As Ron White says " You just can't fix stupid"


----------



## Mako-Wish (Jul 10, 2011)

Sorry. I was texting and wasnt paying attention.


----------



## gemba (May 19, 2010)

Based on the picture of your boat, you're not him. 

He even blew by me on the way out!


----------



## GT11 (Jan 1, 2013)

I usually run them down and have a word with them. Judging from my encounters, I doubt they are 2cooler's.


----------



## HawgTied (Oct 8, 2012)

I had someone buzz past me my kids last weekend. Fishing on a dead end canal, this guys comes at us at about 30 mph! This canal is just wide enough for two boats to pass. He goes past us and five minutes later comes out. No words were exchanged out of respect for his passengers, but he sure messed up the water where we were heading. I have always been respectful of others on the water and this guy probably would be too, if he knew what he was doing. Sorry, I'm just venting.


----------



## crazytexansfan (Jul 12, 2013)

Yeah a boater out at the dam last weekend came about 7 ft from the bank and he seen us trying to reel in our line so he would not hit them. but never stopped we got all of them in but one. which had 30 lb test and a 5 oz weight! We were ****** but had to hold our temper so cause our boys were there! I just look down at my son and said that what not to do. Be courteous! But we were hot maybe the line and sinker wrapped his propped and messed it up lol!!! :cheers:


----------



## gemba (May 19, 2010)

I didn't think it was any of you, just needed to vent. He refused to look at me as he drove by. Creating a wake didn't do much, but going full blast in that channel is silly.


----------



## whsalum (Mar 4, 2013)

You gotta use common sense, there was actually a guy ran over last weekend in Kickapoo.


----------



## GT11 (Jan 1, 2013)

whsalum said:


> You gotta use common sense, there was actually a guy ran over last weekend in Kickapoo.
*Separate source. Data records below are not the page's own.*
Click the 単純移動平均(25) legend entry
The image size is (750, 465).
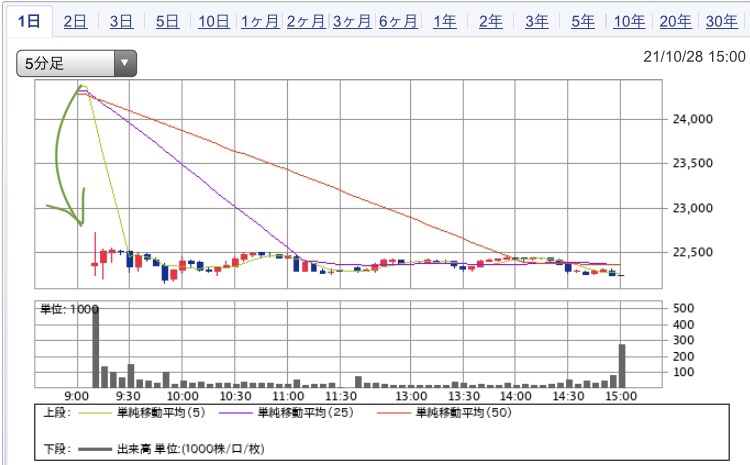coord(297,412)
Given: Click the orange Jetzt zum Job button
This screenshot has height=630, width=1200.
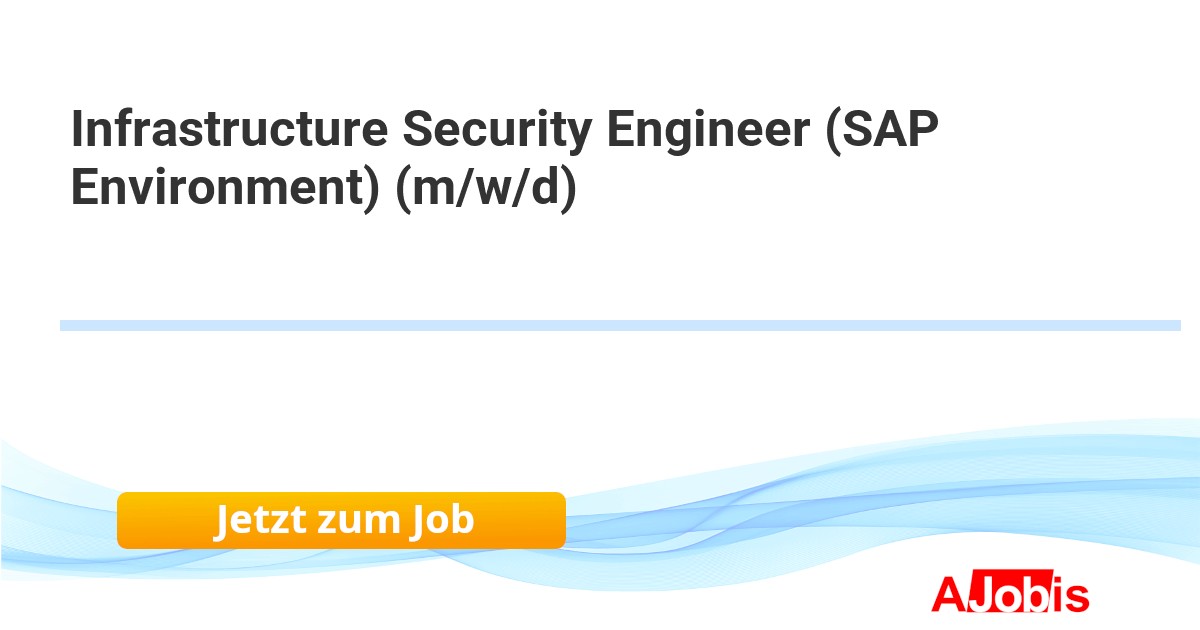Looking at the screenshot, I should tap(341, 520).
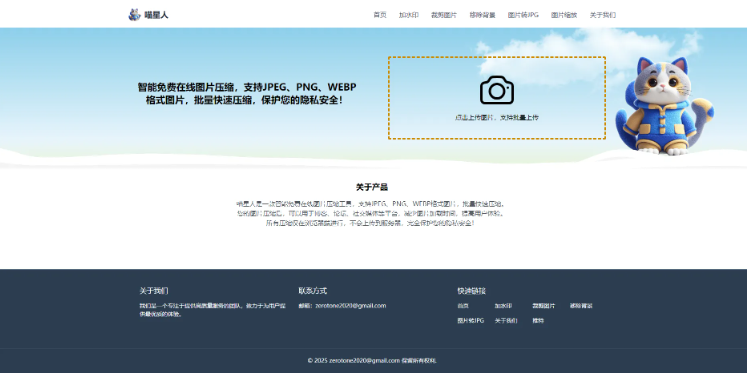Click the 推特 link in the footer
The height and width of the screenshot is (376, 753).
click(x=538, y=320)
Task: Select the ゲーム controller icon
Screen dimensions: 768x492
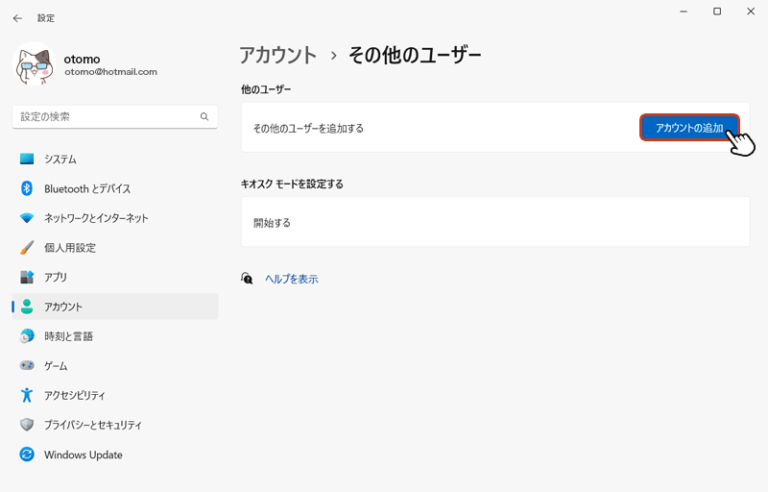Action: 27,366
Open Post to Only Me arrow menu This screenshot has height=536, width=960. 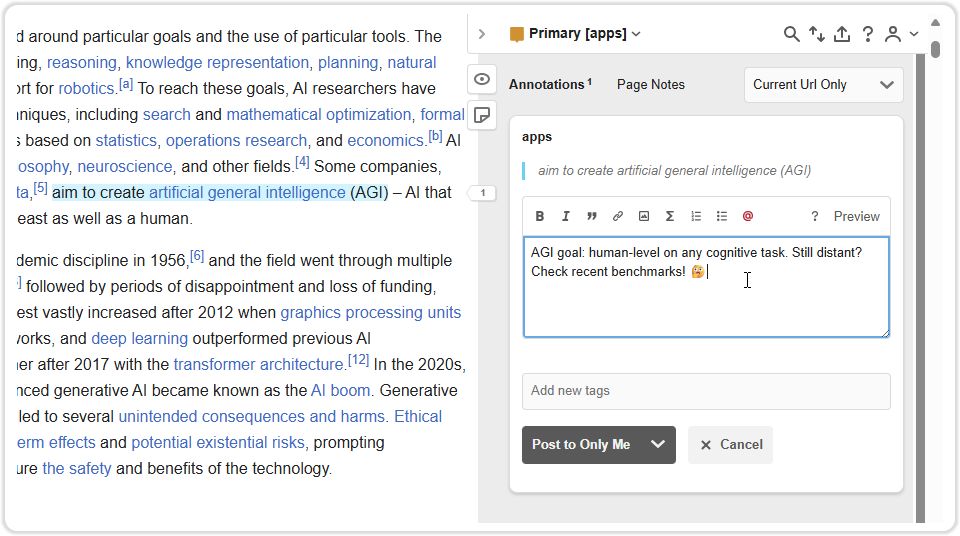coord(658,445)
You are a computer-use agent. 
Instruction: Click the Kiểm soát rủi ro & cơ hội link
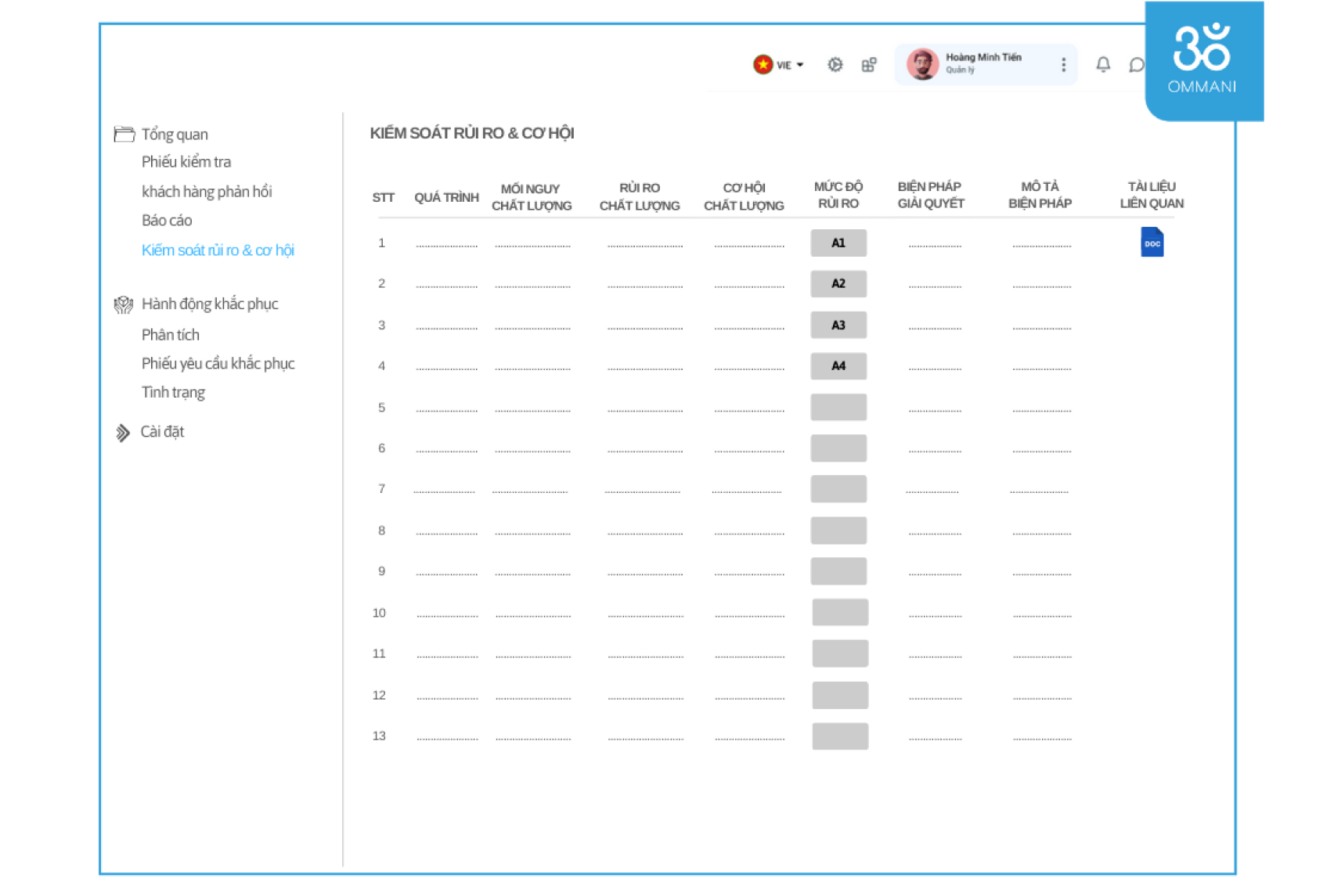coord(218,250)
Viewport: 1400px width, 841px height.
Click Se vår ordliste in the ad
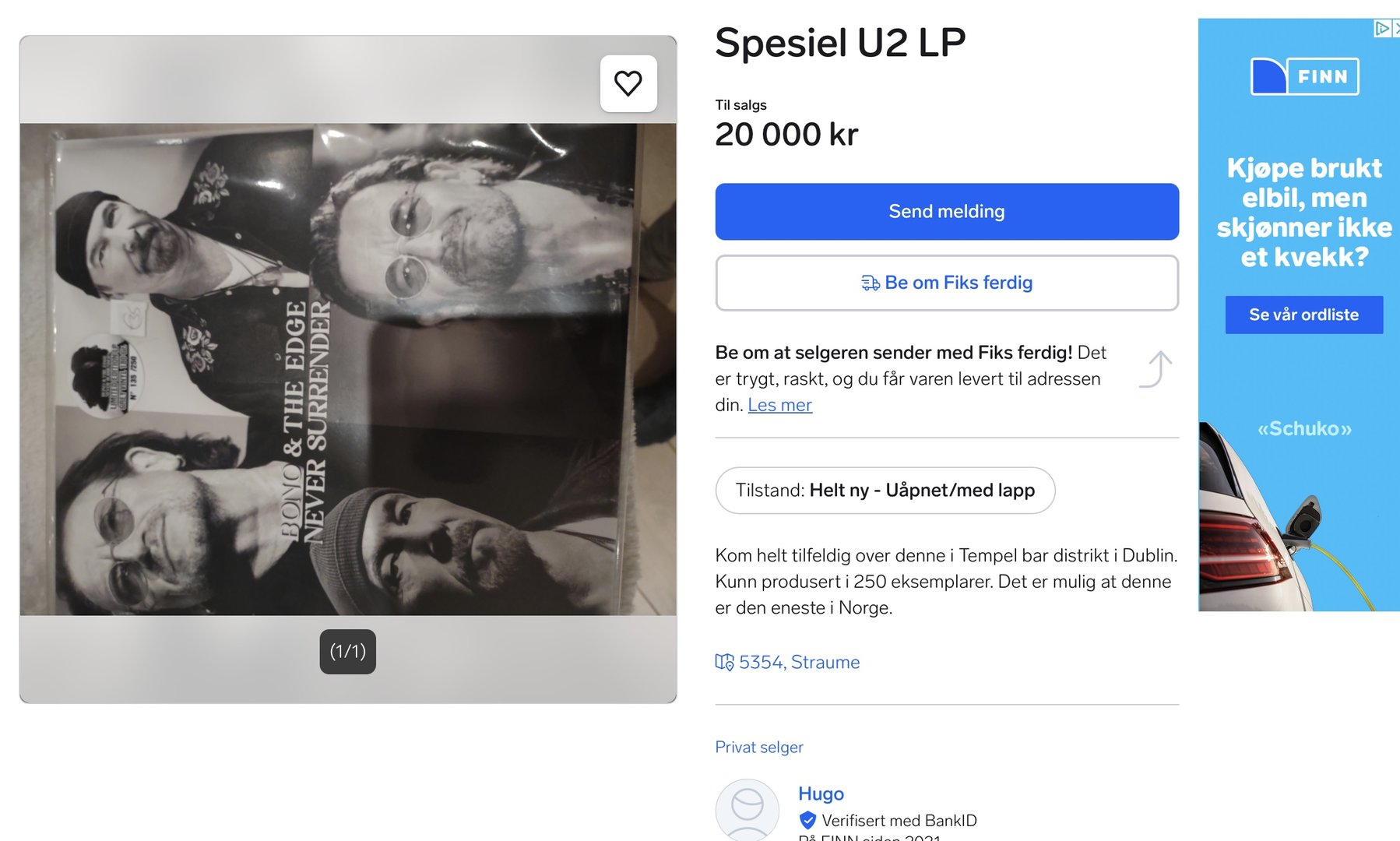tap(1304, 315)
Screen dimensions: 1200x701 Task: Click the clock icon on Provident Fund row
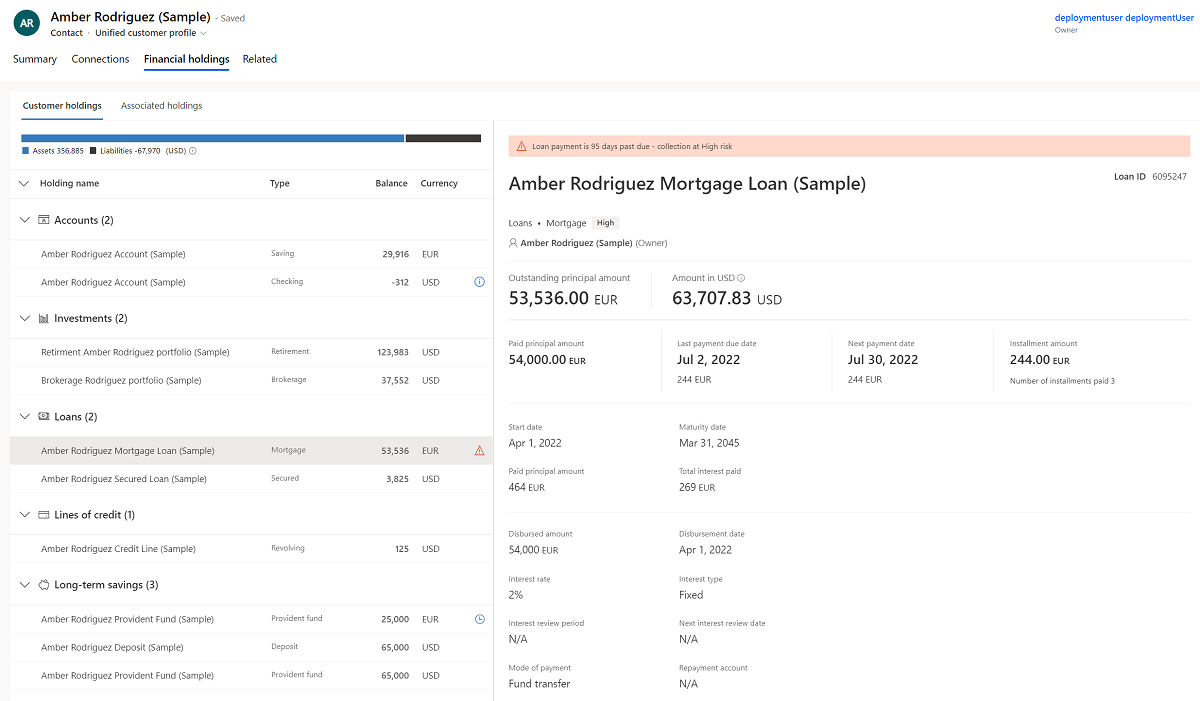(479, 619)
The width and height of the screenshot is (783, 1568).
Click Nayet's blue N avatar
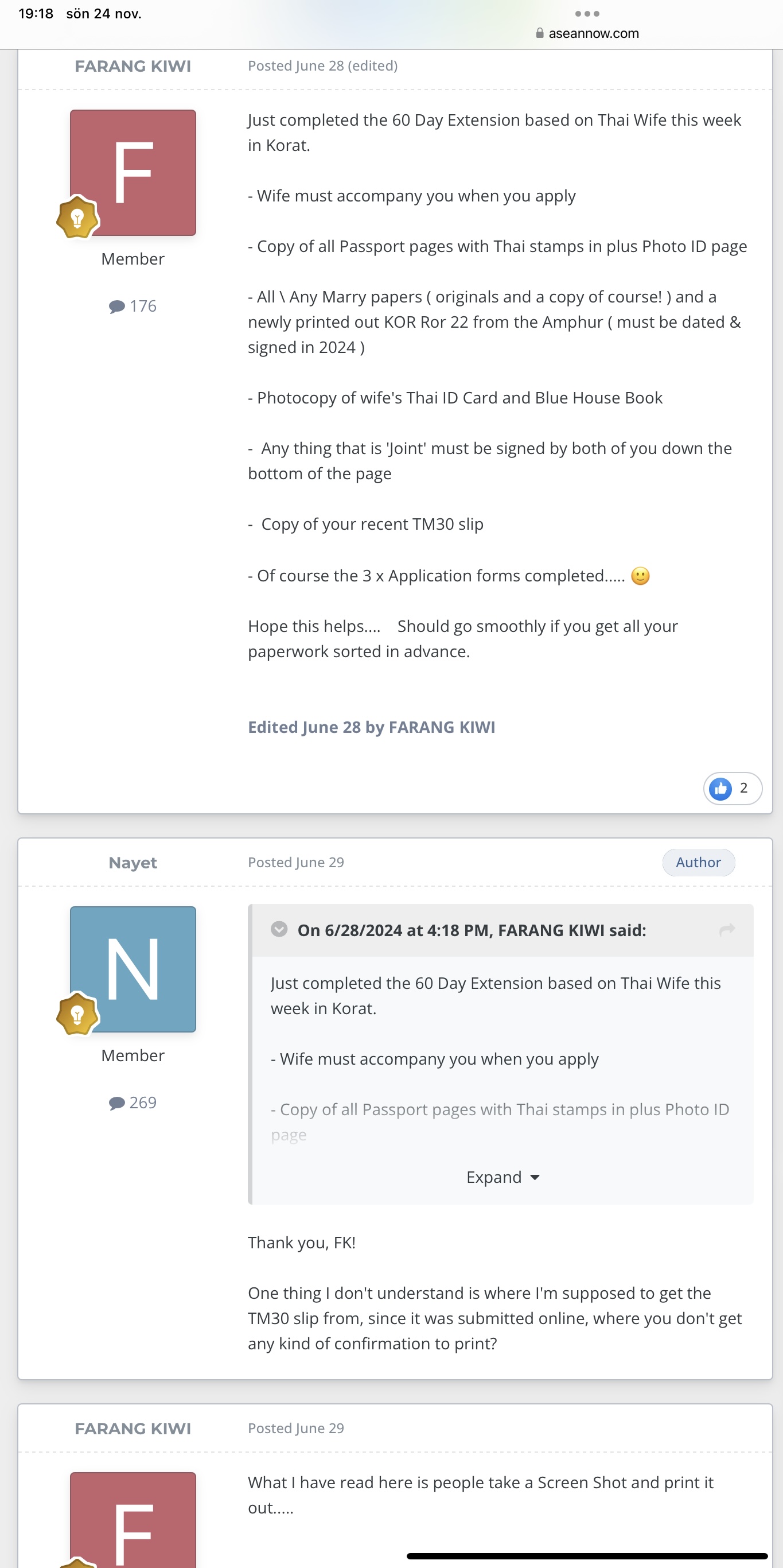click(x=133, y=968)

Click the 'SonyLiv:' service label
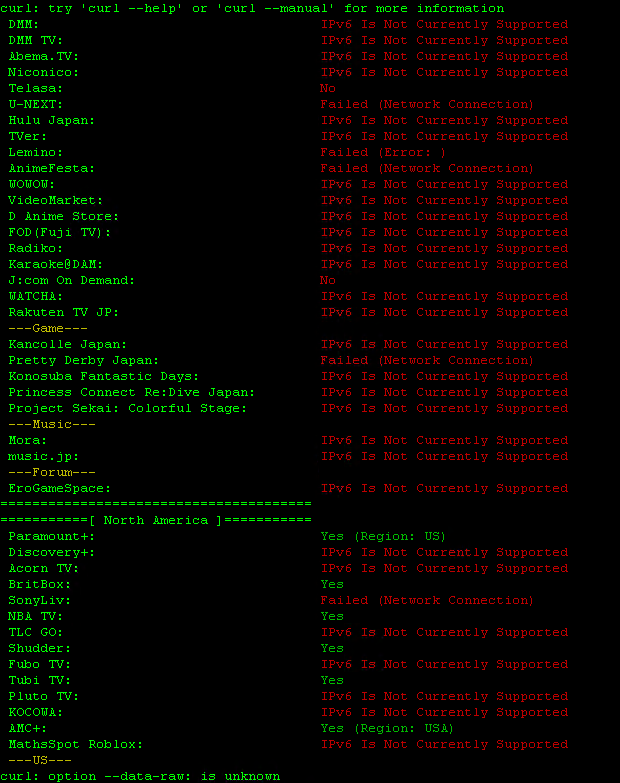click(x=40, y=600)
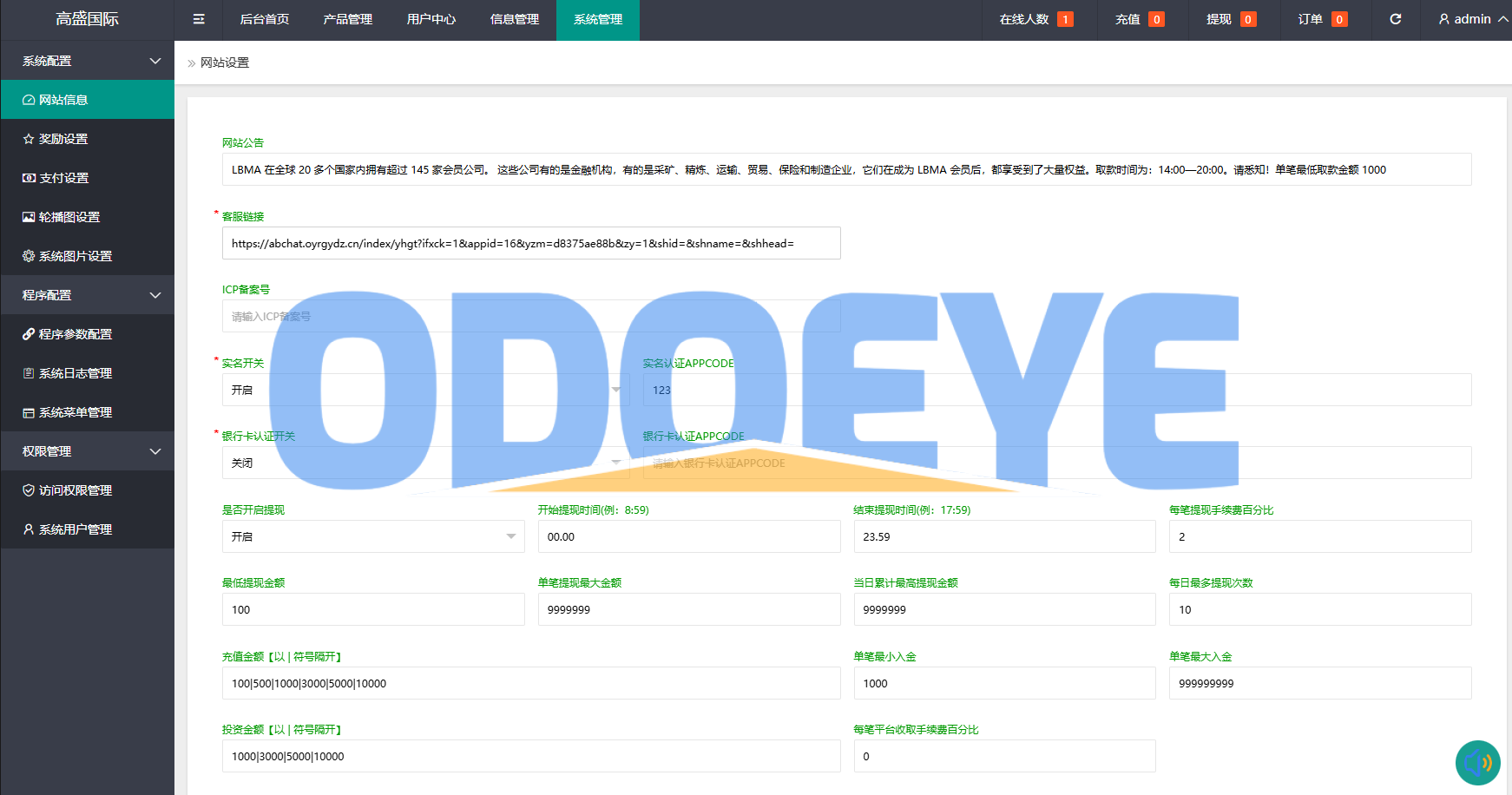Click the refresh icon in top bar
This screenshot has width=1512, height=795.
[1396, 19]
What's the story on that? I was here all weekend and didn't hear about an accident.


----------



## Kickapoo Duke (May 15, 2010)

Hey, being the sheriff, I should know about such things in my backyard, or creek!!!


----------



## whsalum (Mar 4, 2013)

It was Saturday a week ago above the forks in Kickapoo and Rocky. The man that got hit works the gate I think at Cedar Point. He was in a bass tracker and got hit I think by a bass boat. Broke his collar bone and messed up his boat pretty good.


----------



## uncle dave (Jul 27, 2008)

I really like the guys who run right thru the middle of my noodles, when ther is a whole dam lake to run in.


----------